32 How do you incorporate customer feedback into product development? Vendors that build in isolation drift from market needs. Structured feedback channels: advisory boards, feature voting, beta programs, and direct PM access. Feature requests go into a backlog with no visibility or prioritization framework.
33 What is your strategy for keeping pace with LLM advancements (new models, capabilities, cost reductions)? The LLM landscape shifts rapidly. Vendor agility is a competitive advantage. Model-agnostic architecture. Regular evaluation of new models. Documented model migration process.
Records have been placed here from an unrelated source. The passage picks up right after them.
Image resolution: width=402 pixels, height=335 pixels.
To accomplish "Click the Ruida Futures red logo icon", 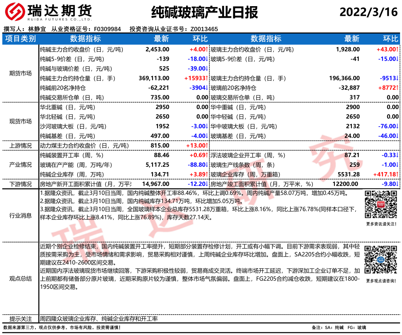I will pos(16,12).
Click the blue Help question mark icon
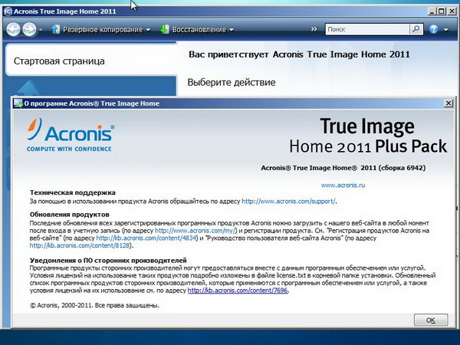Image resolution: width=460 pixels, height=345 pixels. point(434,29)
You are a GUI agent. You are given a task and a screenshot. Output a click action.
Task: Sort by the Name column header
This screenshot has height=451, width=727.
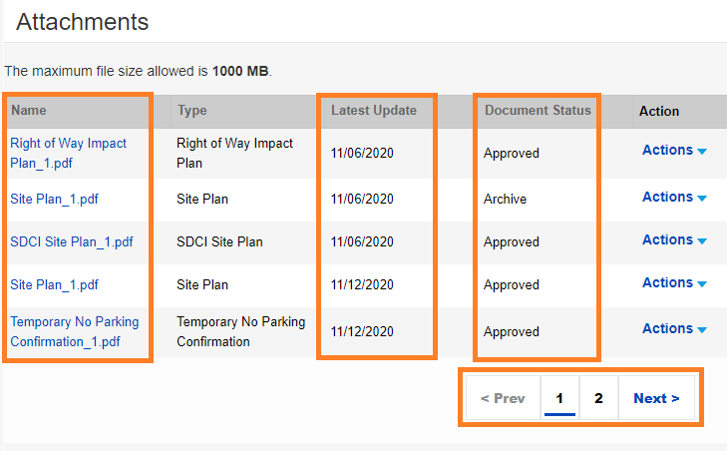[x=29, y=111]
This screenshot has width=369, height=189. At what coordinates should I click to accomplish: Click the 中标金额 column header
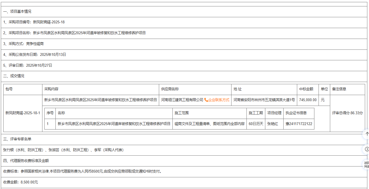306,89
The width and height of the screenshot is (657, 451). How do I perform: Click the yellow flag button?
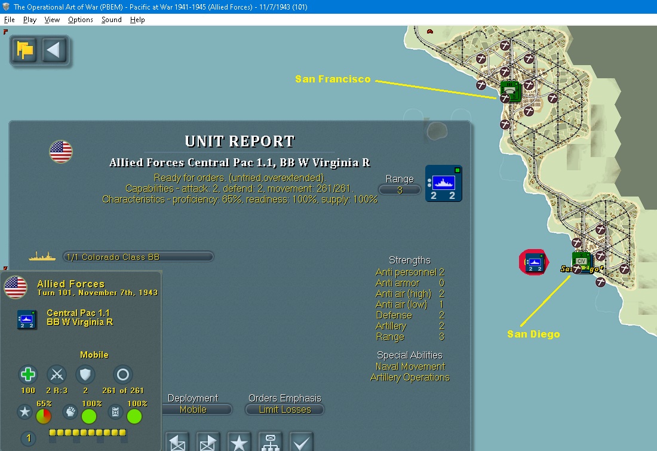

Tightly coupled to a single model provider with no migration path.
34 How do you plan to expand from HR-specific agents to broader workforce and business agents? Platform ambition signals long-term investment and expandability. Clear vision for adjacent domains (finance workforce planning, operations staffing) with defined integration points. No vision beyond current HR use cases. Platform is designed as a point solution.
35 What is your approach to open standards and interoperability in the agentic AI ecosystem? Proprietary lock-in is a risk as the market matures. Participation in industry standards bodies. Open APIs. Support for emerging agent interoperability protocols. Fully proprietary. No engagement with open standards. Data export is difficult or restricted.
36 If we decide to leave your platform, what does the data export and transition process look like? Exit planning is a sign of vendor confidence and customer respect. Full data export in standard formats. Documented transition process. Contractual data portability guarantees. No data export capability. Contractual penalties for early termination. Data is held hostage.
Key insight

An RFP is only as useful as its specificity. Generic questions get generic answers. These questions are designed to force vendors to reveal architectural decisions, data dependencies, and governance capabilities that matter for agentic HR.

Key terms

Evaluation dimension
A category of vendor capability that groups related RFP questions for structured comparison.
Red flag
A vendor response pattern that signals a fundamental limitation, misalignment, or risk that may not be recoverable post-contract.
Skills inference
The ability to deduce skills an employee likely possesses based on role history, project assignments, and peer data, even when those skills are not explicitly listed.
Explainability
The degree to which an agent can articulate the reasoning, data inputs, and weighting behind a specific recommendation or action.
Human-in-the-loop
A governance model where certain agent decisions require explicit human approval before execution.
Decision lineage
A complete audit trail showing every data input, rule applied, and intermediate step that led to an agent's output.
The bottom line

Use these 36 questions as-is or adapt them to your organization's priorities. The goal is not to generate a scorecard that picks a winner automatically. It is to surface the architectural and operational differences that determine long-term success.